[[ Page text, beginning ]]
The vets who work there are very nice, and I found they did handle my hedgehog(s) well. I brought another one of my hedgehogs there for a wellness visit and it was ok. They were aware though that I was feeding my hedgehogs "8 in 1 hedgehog diet" and never said anything about it being garbage (again before I knew about them eating cat food).


----------



## hedgielover (Oct 30, 2008)

Thanks Pickles that was really detailed. I appreciate hearing your experience. Sounds like they are not a good vet for cats. I wonder if they are better with hedgehogs now, Maybe they're more up to date and treat with revolution now. It is a red flag that the first vet you saw misdiagnosed the problem for so long without getting another opinion. I think if I were in that situation I would have complained and asked for a refund. At least a refund for the exams even if they couldn't do a refund for the medicine. I'm glad your hedgehog didn't have any ill effects from the ivermectin but still that's scary!

There are other cheaper vets in my area for cats I was just really hoping to take them all to the same vet. I really didn't want three different vets. I feel like the more business you give them and the better they get to know you the better service you get and the more likely they are to compromise on price or make a payment plan in an emergency.

I found Sam Munn on The Association of Avian Veterinarians list, (http://www.aav.org/association/?content ... embersList) so I'm back to thinking that Greenwood Park is probably the best vet in the city. I'll have to give them a call today. If they do treat budgies then I can at least take my budgie and future hedgehog to them even if I go to a closer vet for my cat.


----------



## Nancy (Aug 22, 2008)

I've also heard that Greenwood Park has gone downhill and gotten more expensive to being not too much different in price than the others. I've seen numerous comments saying to specifically request Dr Sam because the other vet do not know much about hedgehogs. 

I agree with having one vet for all the animals and hopefully you can find a good reasonably priced one that will meet your needs.


----------



## hedgielover (Oct 30, 2008)

Nancy said:


> I've also heard that Greenwood Park has gone downhill and gotten more expensive to being not too much different in price than the others. I've seen numerous comments saying to specifically request Dr Sam because the other vet do not know much about hedgehogs.
> 
> I agree with having one vet for all the animals and hopefully you can find a good reasonably priced one that will meet your needs.


I last went there a little over a year ago, The last few times we went we had a different vet than Dr. Sam Munn, she was ok. I found her a little patronizing, she actually explained to me that when hedgehogs are examined they usually ball up, complete with a patronizing sing-song voice and ridiculous hand gestures demonstrating that they hide their face. She even had a little sound effect for it. :roll:

That aside, Quigley had a little lump on his head that I was worried about and she checked it out, removed it and explained that it was only a little fat deposit and nothing to worry about. She also examined him. It was not that much money, I don't think it was more than when I first started going there. I think I would be ok with her as a vet especially since Sam Munn would be available for second opinions. I was sort of annoyed that they switched us to her without telling us we would be seeing a different vet. but that is an admin complaint not a vet complaint.

It seems like the only choices for Avian vets are Greenwood Park, Links road and a vet at high park (although I think that might be out of date), I haven't had any pressing need to take my bird to a vet so I don't have a current Avian vet. but now that he's getting older and we're thinking about getting him a new friend I want to make sure he is healthy. As far as I can tell the only Avian vets that list that also treat hedgehogs are Links Road and Greenwood park.
[[ Page text, end ]]
[[ Data extract, beginning ]]
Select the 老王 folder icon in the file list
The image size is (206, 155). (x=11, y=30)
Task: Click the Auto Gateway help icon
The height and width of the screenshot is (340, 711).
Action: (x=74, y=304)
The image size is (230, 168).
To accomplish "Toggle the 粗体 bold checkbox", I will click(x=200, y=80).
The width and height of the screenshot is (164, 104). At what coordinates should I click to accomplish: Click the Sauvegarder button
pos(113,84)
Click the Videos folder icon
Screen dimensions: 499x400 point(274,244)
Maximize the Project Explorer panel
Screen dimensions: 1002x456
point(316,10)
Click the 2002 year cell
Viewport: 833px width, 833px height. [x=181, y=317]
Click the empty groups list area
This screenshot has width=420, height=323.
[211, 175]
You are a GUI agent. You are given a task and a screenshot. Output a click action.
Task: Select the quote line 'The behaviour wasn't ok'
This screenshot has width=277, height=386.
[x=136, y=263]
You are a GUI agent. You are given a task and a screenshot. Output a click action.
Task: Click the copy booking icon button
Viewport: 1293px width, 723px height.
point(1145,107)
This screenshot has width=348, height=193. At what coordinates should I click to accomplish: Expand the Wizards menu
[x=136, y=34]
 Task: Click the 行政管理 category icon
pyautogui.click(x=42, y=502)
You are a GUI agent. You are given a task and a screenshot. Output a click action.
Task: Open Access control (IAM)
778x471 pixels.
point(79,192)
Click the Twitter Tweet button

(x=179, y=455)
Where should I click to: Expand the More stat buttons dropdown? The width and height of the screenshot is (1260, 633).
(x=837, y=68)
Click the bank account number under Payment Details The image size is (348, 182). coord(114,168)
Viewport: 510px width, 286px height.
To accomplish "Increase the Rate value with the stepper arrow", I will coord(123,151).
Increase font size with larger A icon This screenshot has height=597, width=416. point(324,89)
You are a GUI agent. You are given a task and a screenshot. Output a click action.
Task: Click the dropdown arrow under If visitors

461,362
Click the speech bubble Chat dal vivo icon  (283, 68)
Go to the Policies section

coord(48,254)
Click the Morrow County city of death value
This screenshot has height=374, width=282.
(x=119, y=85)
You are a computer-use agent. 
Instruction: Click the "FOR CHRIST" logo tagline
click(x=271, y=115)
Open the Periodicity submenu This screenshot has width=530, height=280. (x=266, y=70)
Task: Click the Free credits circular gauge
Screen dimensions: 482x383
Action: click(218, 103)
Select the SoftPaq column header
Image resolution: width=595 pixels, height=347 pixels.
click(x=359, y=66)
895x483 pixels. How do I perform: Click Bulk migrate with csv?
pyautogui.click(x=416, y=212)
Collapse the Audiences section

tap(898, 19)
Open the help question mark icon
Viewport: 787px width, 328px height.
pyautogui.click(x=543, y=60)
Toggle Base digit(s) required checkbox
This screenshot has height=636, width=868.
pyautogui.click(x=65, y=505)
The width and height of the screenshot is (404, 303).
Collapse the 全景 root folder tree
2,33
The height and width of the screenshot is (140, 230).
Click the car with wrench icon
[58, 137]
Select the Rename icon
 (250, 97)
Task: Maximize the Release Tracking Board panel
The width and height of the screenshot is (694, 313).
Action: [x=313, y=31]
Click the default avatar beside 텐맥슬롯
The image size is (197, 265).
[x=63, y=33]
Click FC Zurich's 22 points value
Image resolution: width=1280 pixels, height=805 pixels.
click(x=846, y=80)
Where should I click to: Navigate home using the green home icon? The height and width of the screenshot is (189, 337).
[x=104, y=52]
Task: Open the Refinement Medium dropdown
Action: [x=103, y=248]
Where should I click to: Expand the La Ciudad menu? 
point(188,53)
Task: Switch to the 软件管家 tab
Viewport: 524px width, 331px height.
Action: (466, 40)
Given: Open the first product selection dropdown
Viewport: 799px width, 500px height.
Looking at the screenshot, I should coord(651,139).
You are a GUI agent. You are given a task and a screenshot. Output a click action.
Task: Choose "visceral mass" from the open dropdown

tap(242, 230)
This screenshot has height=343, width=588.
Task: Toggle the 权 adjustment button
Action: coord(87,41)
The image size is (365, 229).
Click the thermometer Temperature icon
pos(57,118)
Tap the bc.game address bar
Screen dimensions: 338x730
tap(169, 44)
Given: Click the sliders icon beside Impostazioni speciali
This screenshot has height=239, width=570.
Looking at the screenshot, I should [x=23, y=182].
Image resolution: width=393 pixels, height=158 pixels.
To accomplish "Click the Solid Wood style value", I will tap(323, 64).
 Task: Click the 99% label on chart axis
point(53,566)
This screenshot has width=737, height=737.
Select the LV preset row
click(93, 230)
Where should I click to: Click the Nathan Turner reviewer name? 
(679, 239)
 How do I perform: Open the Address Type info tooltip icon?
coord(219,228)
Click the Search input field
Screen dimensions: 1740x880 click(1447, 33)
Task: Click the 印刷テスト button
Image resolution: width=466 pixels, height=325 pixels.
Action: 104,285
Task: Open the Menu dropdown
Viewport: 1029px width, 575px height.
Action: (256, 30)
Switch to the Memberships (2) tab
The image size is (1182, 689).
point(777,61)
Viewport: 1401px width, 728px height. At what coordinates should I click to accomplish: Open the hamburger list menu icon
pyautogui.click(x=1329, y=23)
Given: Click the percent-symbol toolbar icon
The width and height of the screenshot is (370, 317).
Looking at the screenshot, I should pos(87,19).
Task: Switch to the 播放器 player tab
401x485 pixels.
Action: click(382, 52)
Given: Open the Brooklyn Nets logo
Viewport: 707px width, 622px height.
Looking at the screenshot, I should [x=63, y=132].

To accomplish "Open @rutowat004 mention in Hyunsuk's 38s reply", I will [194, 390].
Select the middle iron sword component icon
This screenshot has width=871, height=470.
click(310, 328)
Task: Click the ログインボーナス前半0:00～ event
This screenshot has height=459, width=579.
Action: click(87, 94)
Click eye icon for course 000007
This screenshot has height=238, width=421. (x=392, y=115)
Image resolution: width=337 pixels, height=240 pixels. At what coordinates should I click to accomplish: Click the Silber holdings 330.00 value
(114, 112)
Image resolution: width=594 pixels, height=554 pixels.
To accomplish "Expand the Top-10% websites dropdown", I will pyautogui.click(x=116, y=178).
[[ Data extract, end ]]
Work instructions:
- 1) In the forum thread on vets, why does hedgielover prefer to take all the animals to a single vet? Answer in one to three sentences.
- 2) From the forum thread on vets, return the stretch from "The vets who" through "eating cat food).", copied word for word.
The listing comes from a source separate from the forum thread on vets.

Responses for each task:
- 1) Hedgielover feels that giving a vet more business, and letting the vet get to know the owner better, leads to better service. It also makes the vet more likely to compromise on price or arrange a payment plan in an emergency.

- 2)
The vets who work there are very nice, and I found they did handle my hedgehog(s) well. I brought another one of my hedgehogs there for a wellness visit and it was ok. They were aware though that I was feeding my hedgehogs "8 in 1 hedgehog diet" and never said anything about it being garbage (again before I knew about them eating cat food).